What is asked » Replace "stop title" with "stop name" in the listing lines starting with the line containing "Task: Tap the HPC/DC Zunder stop title" and going on through the line containing "Screen dimensions: 723x1568". Write out only those lines with everything else unchanged.

Dataset rows »
• • •
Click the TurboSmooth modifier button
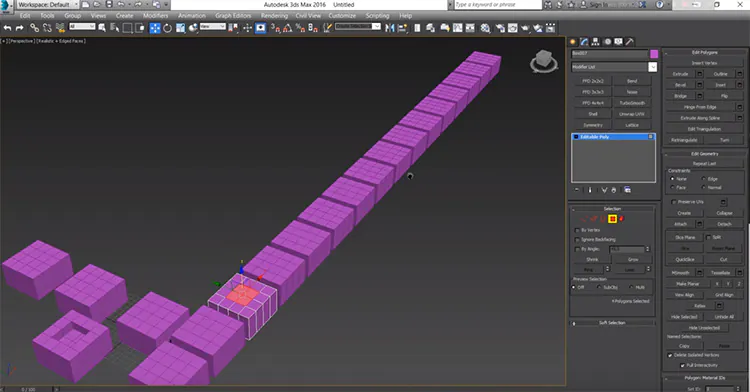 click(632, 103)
• • •
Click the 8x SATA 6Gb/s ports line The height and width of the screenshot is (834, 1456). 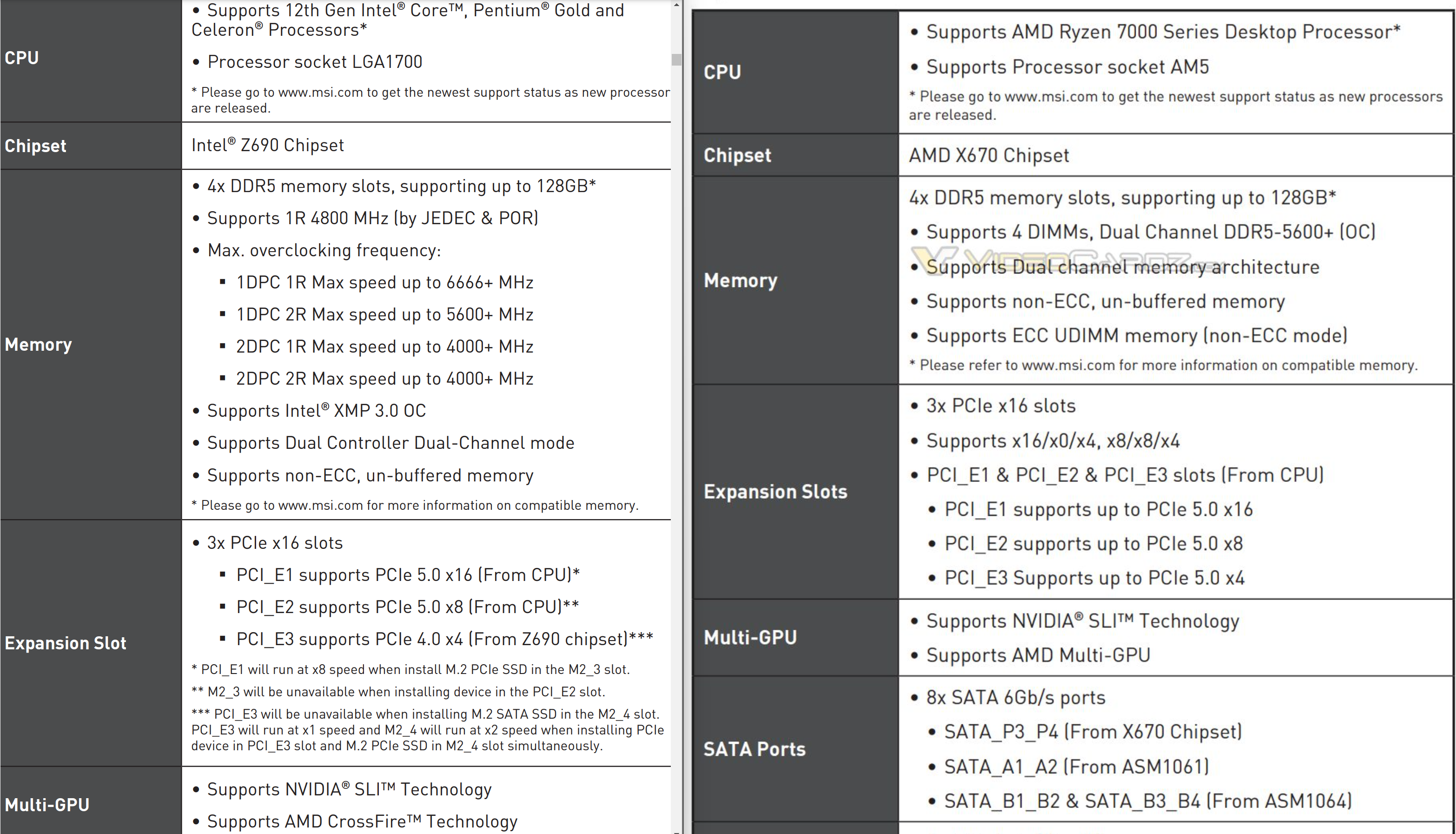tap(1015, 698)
• • •
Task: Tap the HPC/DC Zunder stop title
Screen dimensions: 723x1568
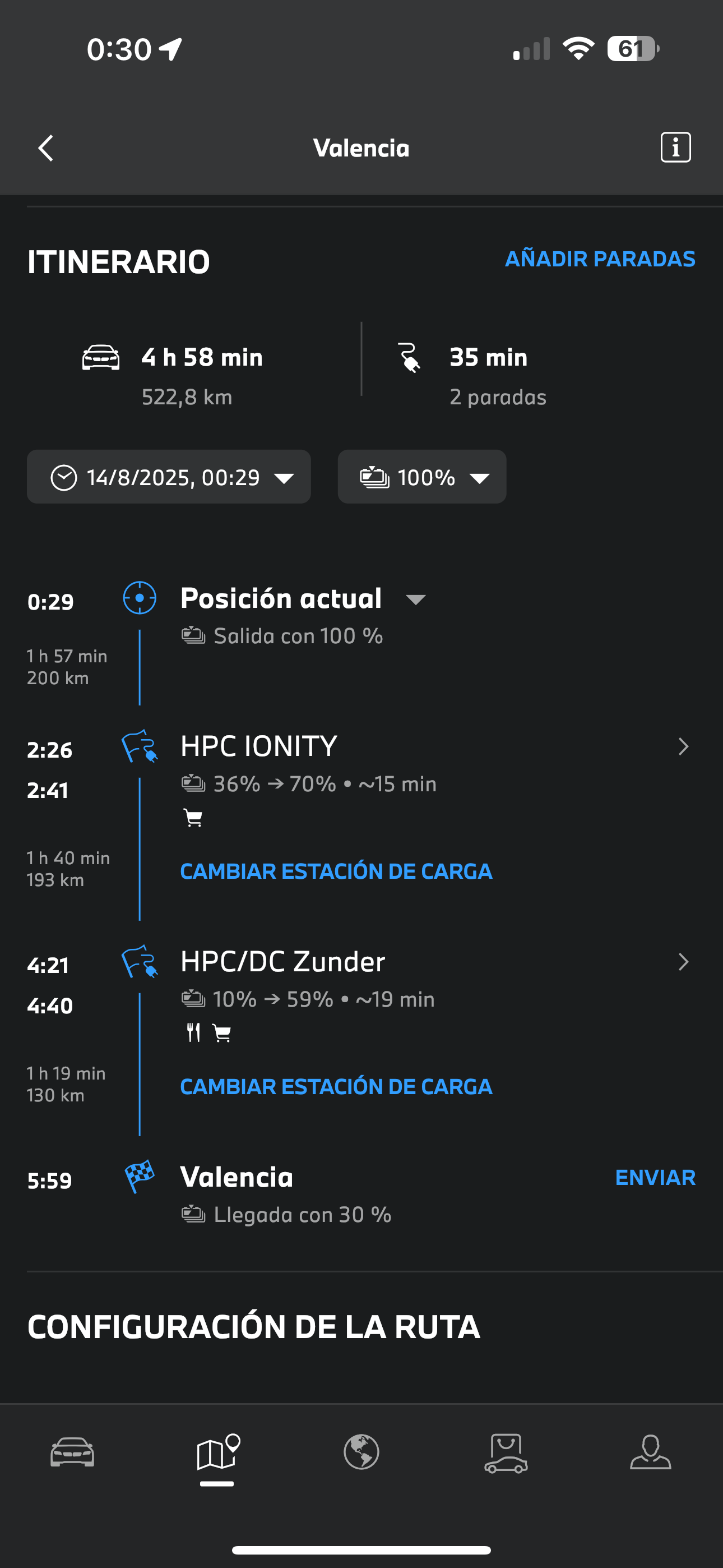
• • •
Worked solution »
Task: Tap the HPC/DC Zunder stop name
Screen dimensions: 723x1568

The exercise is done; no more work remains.